In Kroatien sind im vergangenen Jahr 32'936 Kinder geboren worden – 361 mehr als 2024. Gleichzeitig ist jedoch auch die Zahl der legalen Schwangerschaftsabbrüche gestiegen. Dies geht aus dem aktuellen Gesundheitsstatistischen Jahrbuch des Kroatisches Institut für öffentliche Gesundheit (HZJZ) hervor.
Trotz des leichten Anstiegs bei den Geburten bleibt die langfristige demografische Entwicklung negativ. Im Vergleich zu 2015 wurden im vergangenen Jahr 4'316 Kinder weniger geboren.

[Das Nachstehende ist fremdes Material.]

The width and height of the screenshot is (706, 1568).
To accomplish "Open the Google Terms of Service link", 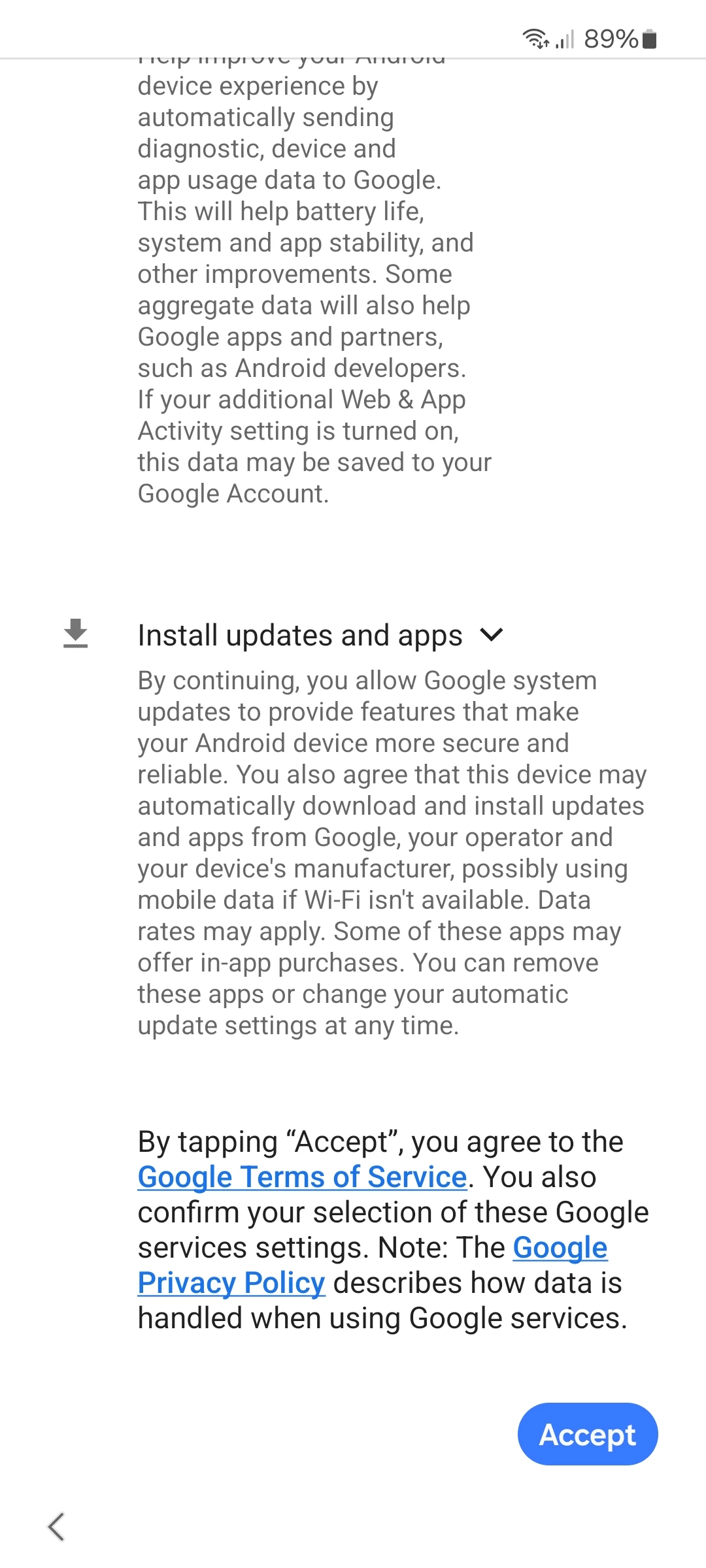I will (x=303, y=1177).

Die meisten Geburten verzeichneten das Universitätsklinikum Split mit mehr als 4'000 sowie das Universitätsklinikum Zagreb mit rund 3'000 Neugeborenen. Insgesamt kamen 474 Zwillingspaare und zwei Drillingsgeburten zur Welt.

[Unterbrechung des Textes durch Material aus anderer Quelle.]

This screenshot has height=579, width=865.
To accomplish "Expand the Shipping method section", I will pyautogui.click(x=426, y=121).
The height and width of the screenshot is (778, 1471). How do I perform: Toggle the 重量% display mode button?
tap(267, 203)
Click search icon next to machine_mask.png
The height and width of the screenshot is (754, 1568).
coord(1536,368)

Rund 35 Prozent der Mütter waren zwischen 30 und 34 Jahren alt, knapp 29 Prozent zwischen 25 und 29 Jahren. Ausserdem wurden sieben Geburten von Mädchen unter 15 Jahren sowie acht Geburten von Frauen über 50 Jahren registriert.

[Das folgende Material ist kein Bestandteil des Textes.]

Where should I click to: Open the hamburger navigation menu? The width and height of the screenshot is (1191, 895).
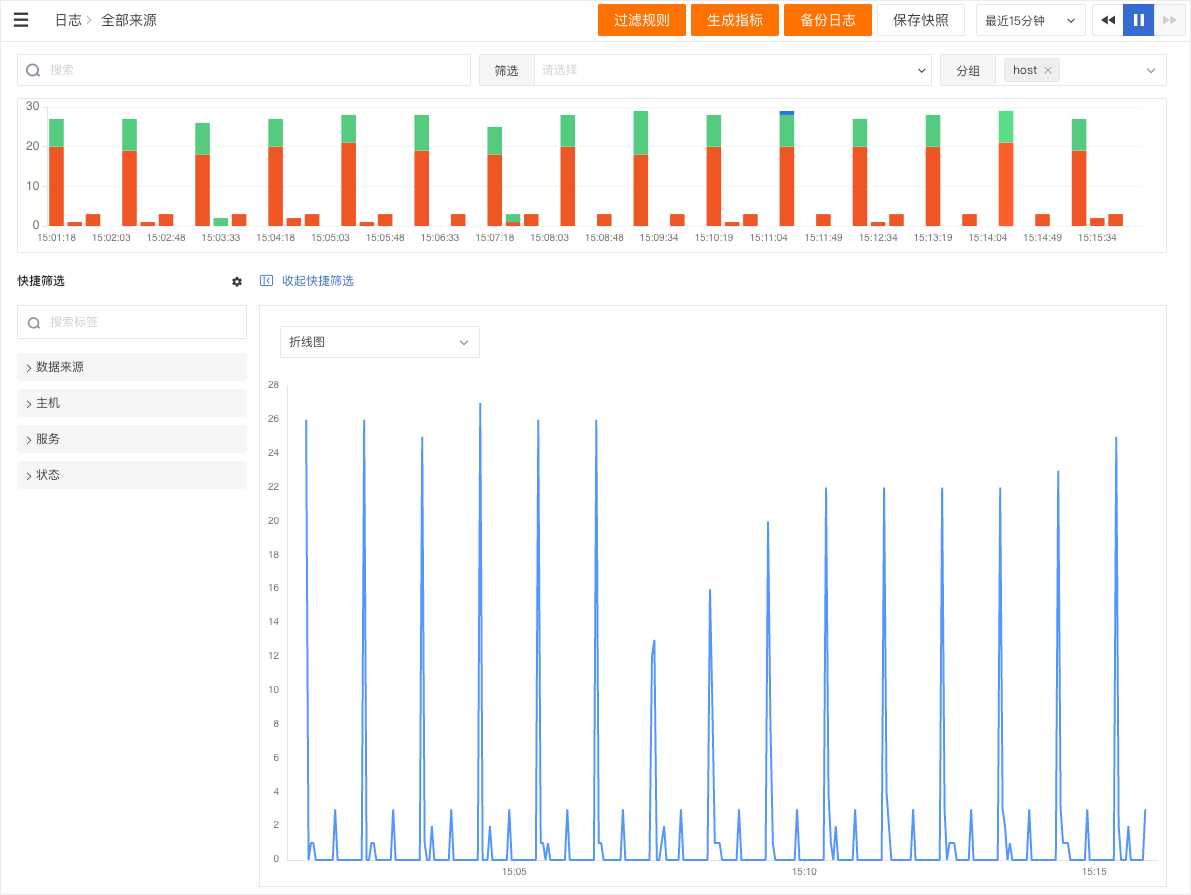(21, 20)
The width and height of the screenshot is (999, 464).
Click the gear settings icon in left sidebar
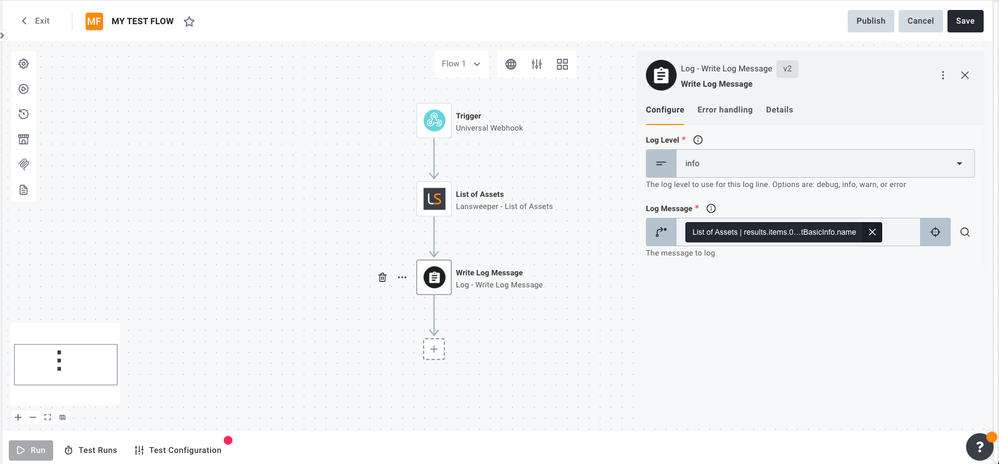coord(24,64)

Der Anteil der Kaiserschnittgeburten steigt weiter an. Im Jahr 2025 wurde nahezu jede dritte Geburt (29,7 Prozent) per Kaiserschnitt durchgeführt. 2018 lag dieser Anteil noch bei 24,4 Prozent.
Laut dem Jahrbuch wurden 2025 insgesamt 8'563 Schwangerschaftsabbrüche und Schwangerschaftsbeendigungen registriert. Darunter waren 1'759 Fehlgeburten, 3'170 legale Schwangerschaftsabbrüche sowie 3'634 weitere Schwangerschaftsbeendigungen, darunter Eileiterschwangerschaften.
Im Vergleich zum Vorjahr nahm die Zahl der legalen Schwangerschaftsabbrüche um 342 Fälle zu.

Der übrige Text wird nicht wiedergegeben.